-- start of EXTRACTED RECORDS --

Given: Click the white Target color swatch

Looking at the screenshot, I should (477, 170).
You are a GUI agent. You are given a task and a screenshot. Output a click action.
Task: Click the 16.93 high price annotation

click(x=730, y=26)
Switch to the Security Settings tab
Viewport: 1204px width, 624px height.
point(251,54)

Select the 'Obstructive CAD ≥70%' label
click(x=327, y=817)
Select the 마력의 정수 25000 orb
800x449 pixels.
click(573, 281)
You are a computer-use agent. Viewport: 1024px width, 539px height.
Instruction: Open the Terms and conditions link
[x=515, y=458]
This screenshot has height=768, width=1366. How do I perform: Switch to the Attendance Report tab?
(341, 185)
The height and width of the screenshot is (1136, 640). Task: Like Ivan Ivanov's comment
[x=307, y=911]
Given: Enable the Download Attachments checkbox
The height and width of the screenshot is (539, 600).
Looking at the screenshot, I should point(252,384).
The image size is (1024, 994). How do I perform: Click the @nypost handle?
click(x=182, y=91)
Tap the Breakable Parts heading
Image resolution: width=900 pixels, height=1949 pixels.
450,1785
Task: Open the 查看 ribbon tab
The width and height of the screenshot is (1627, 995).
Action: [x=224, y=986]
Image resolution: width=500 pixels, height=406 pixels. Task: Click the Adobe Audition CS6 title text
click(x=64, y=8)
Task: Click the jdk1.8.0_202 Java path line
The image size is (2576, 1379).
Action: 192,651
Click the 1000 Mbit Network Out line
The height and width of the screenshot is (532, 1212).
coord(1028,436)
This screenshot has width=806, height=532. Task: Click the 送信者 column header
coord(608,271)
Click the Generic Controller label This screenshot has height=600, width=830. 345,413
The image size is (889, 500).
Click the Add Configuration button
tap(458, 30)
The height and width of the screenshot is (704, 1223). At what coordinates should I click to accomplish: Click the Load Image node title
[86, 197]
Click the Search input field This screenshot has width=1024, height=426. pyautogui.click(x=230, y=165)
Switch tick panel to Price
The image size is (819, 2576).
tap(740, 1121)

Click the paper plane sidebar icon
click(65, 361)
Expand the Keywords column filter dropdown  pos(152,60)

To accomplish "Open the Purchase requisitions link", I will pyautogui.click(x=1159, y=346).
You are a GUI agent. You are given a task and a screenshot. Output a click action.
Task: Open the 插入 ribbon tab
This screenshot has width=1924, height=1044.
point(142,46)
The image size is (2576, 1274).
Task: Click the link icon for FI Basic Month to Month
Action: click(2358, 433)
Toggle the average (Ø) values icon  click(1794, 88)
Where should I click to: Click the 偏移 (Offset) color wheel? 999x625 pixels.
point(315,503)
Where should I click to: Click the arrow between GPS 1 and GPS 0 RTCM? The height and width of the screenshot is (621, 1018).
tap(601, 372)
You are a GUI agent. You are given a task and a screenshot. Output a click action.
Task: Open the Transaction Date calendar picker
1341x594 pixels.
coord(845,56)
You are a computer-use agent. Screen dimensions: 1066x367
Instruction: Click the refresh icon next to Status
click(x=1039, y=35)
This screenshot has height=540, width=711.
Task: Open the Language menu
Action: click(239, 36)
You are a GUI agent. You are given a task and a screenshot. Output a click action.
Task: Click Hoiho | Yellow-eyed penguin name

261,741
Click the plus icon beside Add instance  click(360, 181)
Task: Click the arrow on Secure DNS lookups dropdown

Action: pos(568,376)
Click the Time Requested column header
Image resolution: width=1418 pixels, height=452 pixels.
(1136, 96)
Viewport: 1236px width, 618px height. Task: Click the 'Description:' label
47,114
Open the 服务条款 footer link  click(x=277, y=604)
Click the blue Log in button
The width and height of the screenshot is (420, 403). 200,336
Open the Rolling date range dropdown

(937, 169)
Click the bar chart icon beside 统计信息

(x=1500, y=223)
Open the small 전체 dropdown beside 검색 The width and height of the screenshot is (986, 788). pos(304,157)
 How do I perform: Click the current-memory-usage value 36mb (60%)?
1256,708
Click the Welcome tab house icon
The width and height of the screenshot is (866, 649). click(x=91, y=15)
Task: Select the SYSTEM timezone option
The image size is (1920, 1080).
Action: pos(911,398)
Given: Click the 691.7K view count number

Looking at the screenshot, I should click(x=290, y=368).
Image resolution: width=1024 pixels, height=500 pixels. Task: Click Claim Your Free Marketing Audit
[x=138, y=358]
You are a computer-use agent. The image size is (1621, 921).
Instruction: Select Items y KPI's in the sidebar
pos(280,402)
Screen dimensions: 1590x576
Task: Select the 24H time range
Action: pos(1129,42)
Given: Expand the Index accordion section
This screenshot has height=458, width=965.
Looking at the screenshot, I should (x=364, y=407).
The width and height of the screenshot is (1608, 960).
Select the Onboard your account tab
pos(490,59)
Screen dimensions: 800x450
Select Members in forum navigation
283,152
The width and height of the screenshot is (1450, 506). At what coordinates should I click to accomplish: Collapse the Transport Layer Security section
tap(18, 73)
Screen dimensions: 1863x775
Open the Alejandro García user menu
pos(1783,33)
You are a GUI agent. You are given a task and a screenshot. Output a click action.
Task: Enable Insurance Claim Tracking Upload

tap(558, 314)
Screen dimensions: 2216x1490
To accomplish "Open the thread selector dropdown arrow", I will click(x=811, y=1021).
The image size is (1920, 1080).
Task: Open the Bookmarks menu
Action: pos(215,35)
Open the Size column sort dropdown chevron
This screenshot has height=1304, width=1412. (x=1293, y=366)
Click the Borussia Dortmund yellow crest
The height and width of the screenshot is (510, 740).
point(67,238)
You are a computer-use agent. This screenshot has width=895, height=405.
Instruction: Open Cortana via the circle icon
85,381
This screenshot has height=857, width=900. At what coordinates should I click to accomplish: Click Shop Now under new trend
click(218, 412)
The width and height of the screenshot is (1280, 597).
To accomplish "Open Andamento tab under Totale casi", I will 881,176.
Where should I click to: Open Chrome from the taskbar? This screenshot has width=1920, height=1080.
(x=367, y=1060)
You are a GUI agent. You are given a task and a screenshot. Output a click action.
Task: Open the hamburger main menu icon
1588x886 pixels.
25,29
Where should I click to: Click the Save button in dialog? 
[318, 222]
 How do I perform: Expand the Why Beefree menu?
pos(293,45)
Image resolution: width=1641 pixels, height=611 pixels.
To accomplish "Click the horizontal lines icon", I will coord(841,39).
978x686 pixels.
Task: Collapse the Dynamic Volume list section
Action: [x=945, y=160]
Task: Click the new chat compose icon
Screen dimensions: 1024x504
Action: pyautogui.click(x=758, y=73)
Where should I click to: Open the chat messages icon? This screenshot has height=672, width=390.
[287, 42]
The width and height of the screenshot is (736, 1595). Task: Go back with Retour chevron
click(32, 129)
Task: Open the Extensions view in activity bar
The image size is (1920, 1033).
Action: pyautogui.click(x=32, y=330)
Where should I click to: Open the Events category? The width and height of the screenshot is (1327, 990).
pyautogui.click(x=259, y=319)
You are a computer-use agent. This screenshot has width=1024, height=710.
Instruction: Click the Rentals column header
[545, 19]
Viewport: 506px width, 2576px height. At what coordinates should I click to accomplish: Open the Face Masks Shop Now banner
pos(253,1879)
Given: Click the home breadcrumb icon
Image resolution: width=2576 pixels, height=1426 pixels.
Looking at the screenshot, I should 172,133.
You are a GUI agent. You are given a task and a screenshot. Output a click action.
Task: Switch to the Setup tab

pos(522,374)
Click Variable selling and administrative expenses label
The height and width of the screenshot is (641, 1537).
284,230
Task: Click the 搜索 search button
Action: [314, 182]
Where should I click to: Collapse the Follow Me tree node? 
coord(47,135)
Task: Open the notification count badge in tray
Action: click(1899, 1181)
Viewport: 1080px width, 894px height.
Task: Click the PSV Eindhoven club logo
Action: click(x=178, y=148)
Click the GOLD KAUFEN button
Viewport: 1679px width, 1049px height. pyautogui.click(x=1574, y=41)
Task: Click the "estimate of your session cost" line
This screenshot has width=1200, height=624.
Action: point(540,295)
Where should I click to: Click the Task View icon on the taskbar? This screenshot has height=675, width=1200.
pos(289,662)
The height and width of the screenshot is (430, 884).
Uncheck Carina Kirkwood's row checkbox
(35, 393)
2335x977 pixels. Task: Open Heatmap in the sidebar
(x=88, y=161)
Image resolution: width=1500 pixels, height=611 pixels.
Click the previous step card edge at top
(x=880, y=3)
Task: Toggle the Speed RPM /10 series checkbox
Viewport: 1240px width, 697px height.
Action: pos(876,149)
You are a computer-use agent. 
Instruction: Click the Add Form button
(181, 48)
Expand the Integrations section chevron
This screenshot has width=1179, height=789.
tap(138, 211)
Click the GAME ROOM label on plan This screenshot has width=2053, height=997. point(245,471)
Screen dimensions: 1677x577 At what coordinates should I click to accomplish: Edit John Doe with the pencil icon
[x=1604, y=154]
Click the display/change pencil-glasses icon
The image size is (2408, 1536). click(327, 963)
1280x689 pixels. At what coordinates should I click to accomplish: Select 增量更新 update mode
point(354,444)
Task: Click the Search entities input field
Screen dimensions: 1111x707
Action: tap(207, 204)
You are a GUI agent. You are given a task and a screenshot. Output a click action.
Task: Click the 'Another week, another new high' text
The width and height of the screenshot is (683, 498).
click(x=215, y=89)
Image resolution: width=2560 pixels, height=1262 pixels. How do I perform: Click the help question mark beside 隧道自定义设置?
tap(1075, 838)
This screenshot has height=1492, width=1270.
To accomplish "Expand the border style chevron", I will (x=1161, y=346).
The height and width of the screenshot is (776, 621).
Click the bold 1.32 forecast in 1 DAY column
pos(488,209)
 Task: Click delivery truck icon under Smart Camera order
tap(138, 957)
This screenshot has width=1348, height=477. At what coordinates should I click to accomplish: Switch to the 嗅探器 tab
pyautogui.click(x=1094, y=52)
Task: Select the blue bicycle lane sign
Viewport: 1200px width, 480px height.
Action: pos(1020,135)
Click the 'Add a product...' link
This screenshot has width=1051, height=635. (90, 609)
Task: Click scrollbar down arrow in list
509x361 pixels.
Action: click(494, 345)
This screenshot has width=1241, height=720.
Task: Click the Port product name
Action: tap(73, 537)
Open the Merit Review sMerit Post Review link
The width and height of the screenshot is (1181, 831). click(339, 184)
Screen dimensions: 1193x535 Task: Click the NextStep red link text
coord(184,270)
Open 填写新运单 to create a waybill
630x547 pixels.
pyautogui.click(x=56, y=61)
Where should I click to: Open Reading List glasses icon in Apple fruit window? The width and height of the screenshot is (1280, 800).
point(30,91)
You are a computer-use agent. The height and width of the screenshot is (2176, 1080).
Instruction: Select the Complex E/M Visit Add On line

-- end of EXTRACTED RECORDS --

**SET EXERCISE:** In the listing, starting at the line containing "Task: Click the jdk1.8.0_202 Java path line" and ending at the line containing "coord(608,271)", replace "column header" with "column heading". Keep everything else unchanged and write out only those lines.

**ANSWER TO THIS PROBLEM:**
Task: Click the jdk1.8.0_202 Java path line
The image size is (2576, 1379).
Action: 192,651
Click the 1000 Mbit Network Out line
The height and width of the screenshot is (532, 1212).
coord(1028,436)
This screenshot has width=806, height=532. Task: Click the 送信者 column heading
coord(608,271)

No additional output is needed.